Es muy comprensible que tanto el acento de las campañas de denuncia como la atención informativa en la represión del independentismo se hayan puesto en el caso de los encarcelados, de los exiliados y en estas más de 3.000 personas que han sido o son investigadas o encausadas en procesos judiciales. Son la parte visible del iceberg represivo. Aun así, hay otro plan la efectividad del cual rae, precisamente, en su opacidad, y que condiciona el comportamiento personal y de muchas organizaciones, a menudo sin que ni los afectados tengan suficiente conciencia de ello. Y si bien el golpe fuerte se lo llevan quienes topan con la piedra represiva, la maquinaria de la vida social queda dañada, sobre todo, por la arena fina que se mete en sus delicados engranajes.
Durante los últimos meses he podido comprobar algunos de los efectos colaterales que derivan del 1-O y de la aplicación del artículo 155. Me refiero a cómo ha afectado a las administraciones públicas y buena parte de la vida institucional, asociativa y profesional. Es una represión que de manera discreta y silenciosa se extiende como una mancha de aceite y que tendrá unas consecuencias ahora mismo tan incalculables como imprevisibles. Una investigación sistemática de esta represión sutil pero implacable podría aportar pruebas y proporcionar una medida de su impacto. De momento, me limitaré a hacer una primera tipología de situaciones que se pueden observar.
En primer lugar, hay que señalar el miedo difuso entre el funcionariado de las administraciones catalanas causado por las investigaciones judiciales retrospectivas en busca de pruebas que les podrían incriminar, supuestamente, en la connivencia con la preparación de la independencia de Catalunya. Este temor ha llevado al actual exceso de celo de los organismos de control, asustados por las posibles responsabilidades administrativas y penales pases y futuras. Solo para señalar aquello que conozco, esta intervención extremadamente cautelosa está afectando a todo el tejido de organizaciones que hasta ahora habían contado con el apoyo público a través de convenios y otros mecanismos de subvención. Los procedimientos fiscalizadores se han complicado y los controles se han multiplicado tanto que en muchos casos su continuidad está en peligro.
Otra dimensión de esta represión sutil ha sido el acobardamiento nacional que se ha traducido en volver a un marco mental de referencia español, reculando de manera dramática en los ya bastante lentos procesos de autocentramiento. Se han multiplicado las sistemáticas referencias a los contenidos de la prensa española como si fuera la propia, se ha reactivado la vieja presencia de comentaristas forasteros en la realidad catalana para evaluarla desde una perspectiva estatal y, sobre todo, vuelven a abundar las expresiones implícitas de los “aquí” y los “nosotros” que aceptan con pasividad que somos un territorio dependiente. Hemos reculado a aquel punto que hace un par o tres de decenios definí diciendo que para muchos medios de comunicación y sus comentaristas “Catalunya se les hace pequeña pero que el mundo se les acaba en España”.

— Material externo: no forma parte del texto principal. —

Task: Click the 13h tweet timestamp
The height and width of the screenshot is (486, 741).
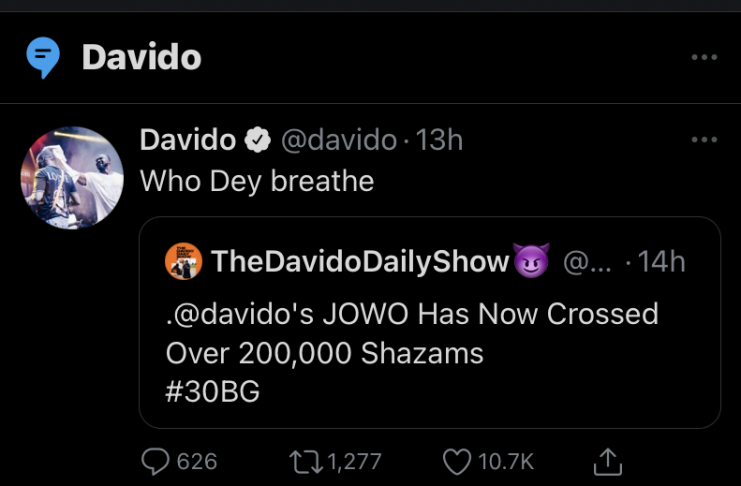Action: point(440,140)
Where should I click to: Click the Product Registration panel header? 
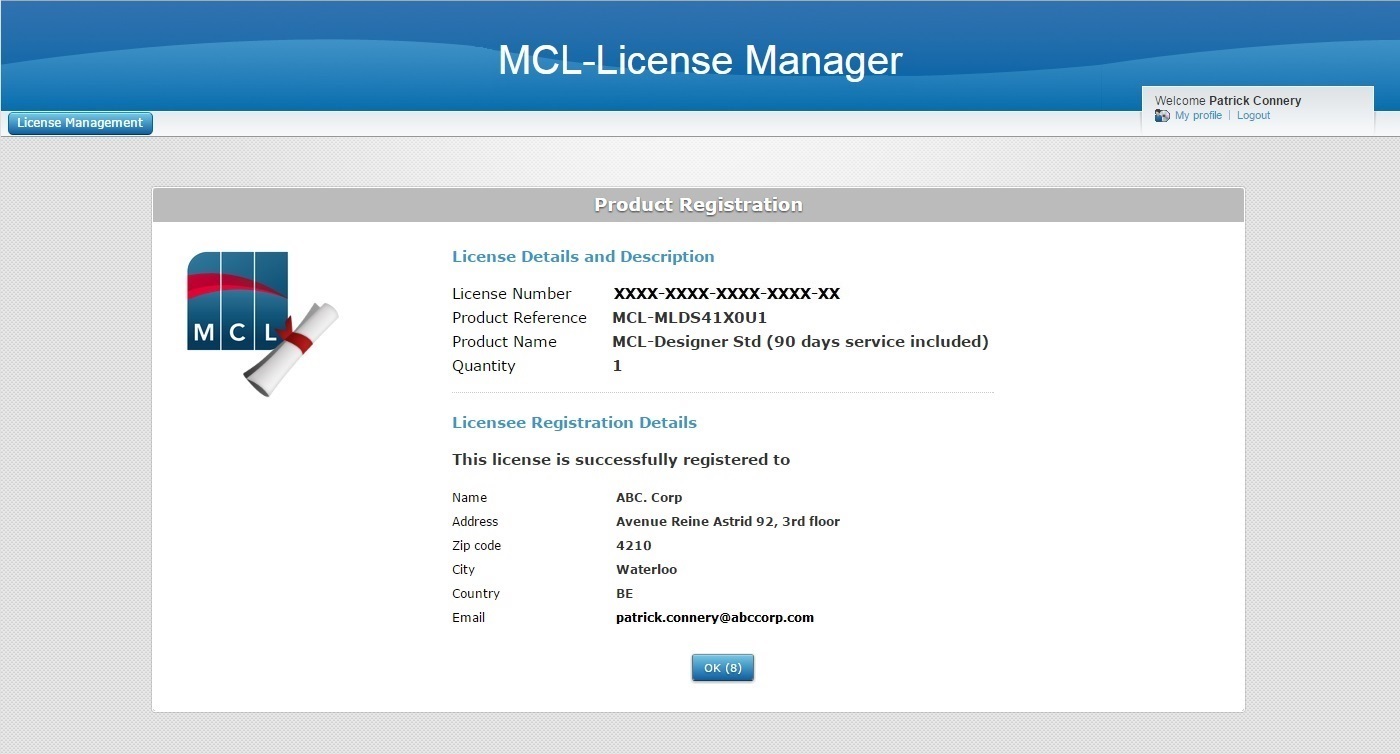point(698,205)
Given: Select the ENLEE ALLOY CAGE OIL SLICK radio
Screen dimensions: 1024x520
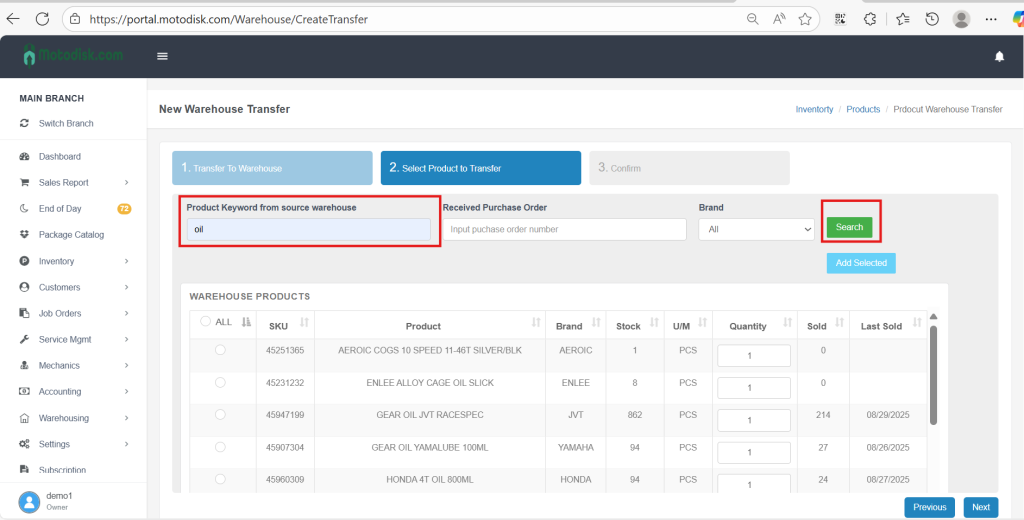Looking at the screenshot, I should click(220, 383).
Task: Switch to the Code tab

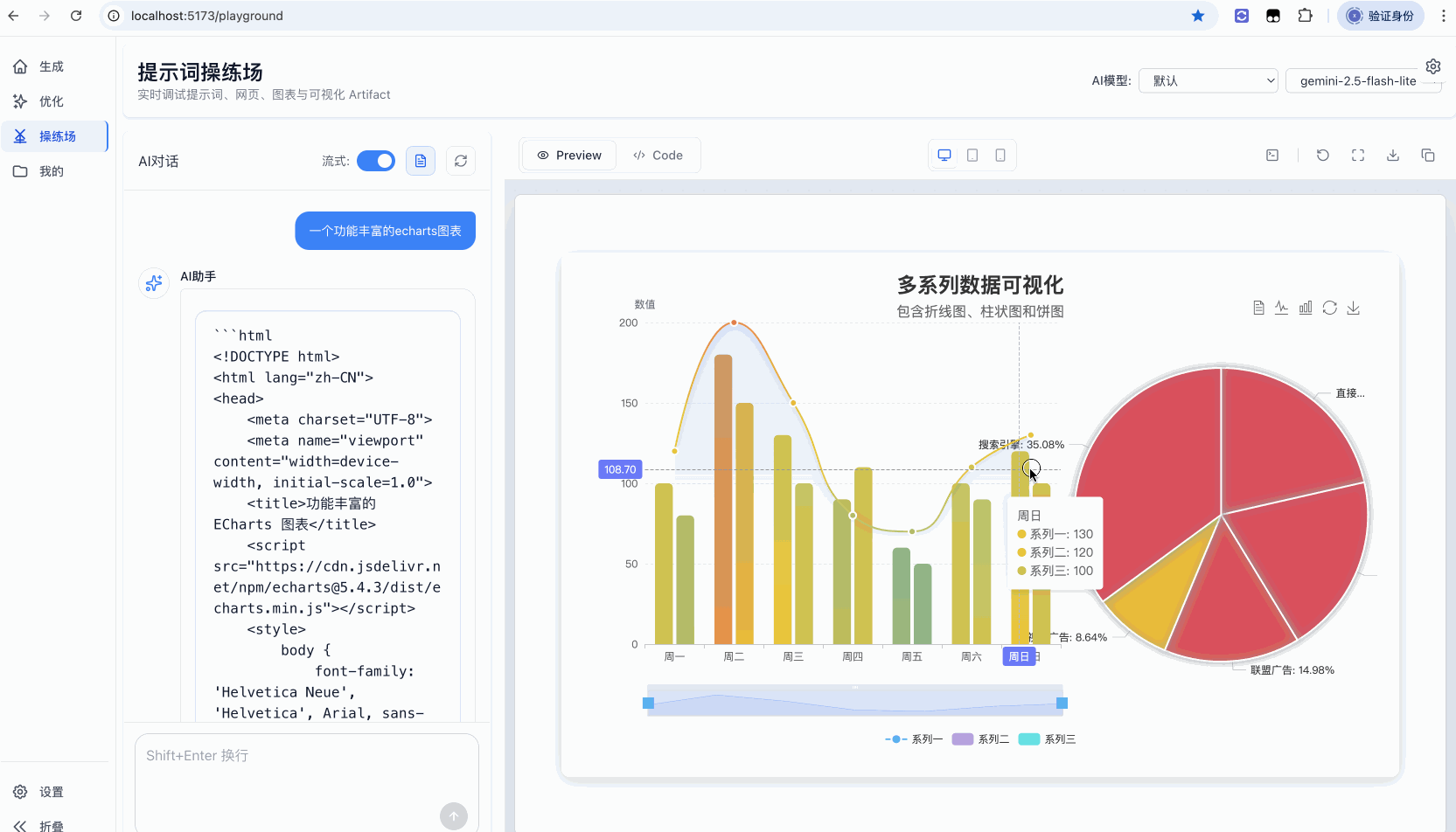Action: coord(659,155)
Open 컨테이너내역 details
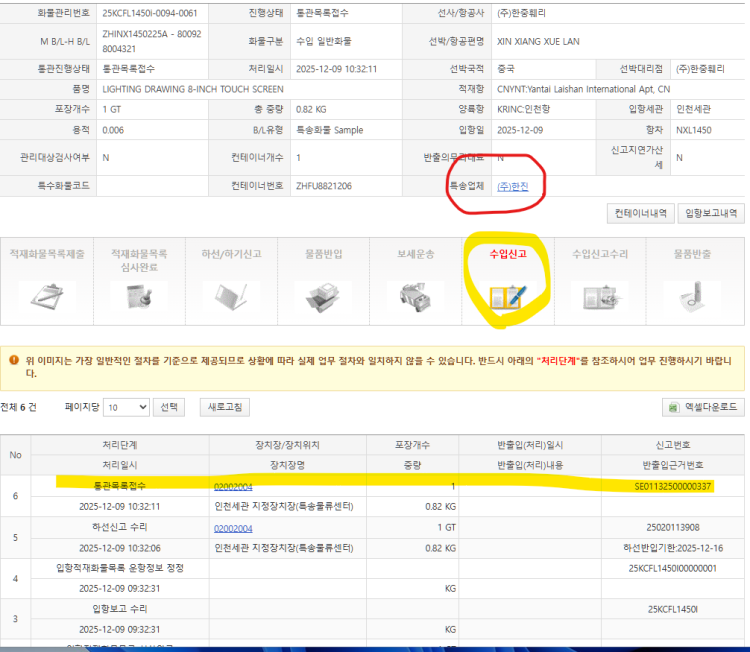Image resolution: width=750 pixels, height=652 pixels. click(639, 213)
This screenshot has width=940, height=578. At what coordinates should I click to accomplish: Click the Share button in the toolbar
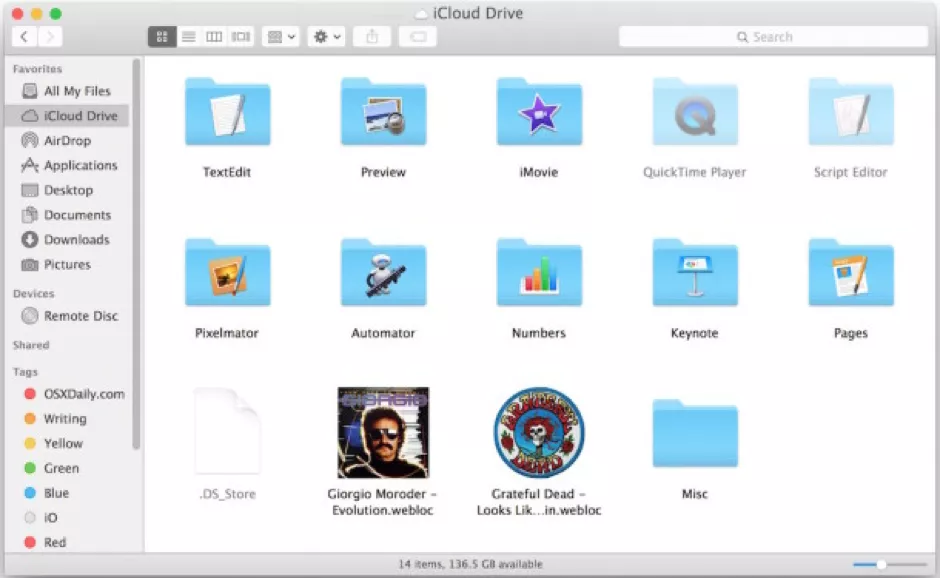pyautogui.click(x=370, y=36)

Finalmente –pero entre más–, están los cálculos de interés profesional que saben que la expresión de determinadas ideas políticas afectará la dimensión de su mercado laboral. Particularmente, el mundo académico es una buena muestra de ello. Si se quiere hacer carrera académica, si se quieren conseguir proyectos de investigación o becas para internacionalizarse, es obvio que conviene no dejarse marcar políticamente por el independentismo y sobre todo dejar la lengua catalana para los asuntos domésticos. El caso de Clara Ponsatí y la no renovación por parte del gobierno español de su posición en la Universidad de Georgetown en 2013, mucho antes de su actividad política, hizo patente los riesgos de significarse a favor de la independencia.
Ciertamente, es necesario denunciar la represión política más contundente y que afecta la vida y la hacienda de muchos catalanes. Pero también es necesario no olvidar la fina arena represiva que, con disimulo, está encallando a buena parte del país.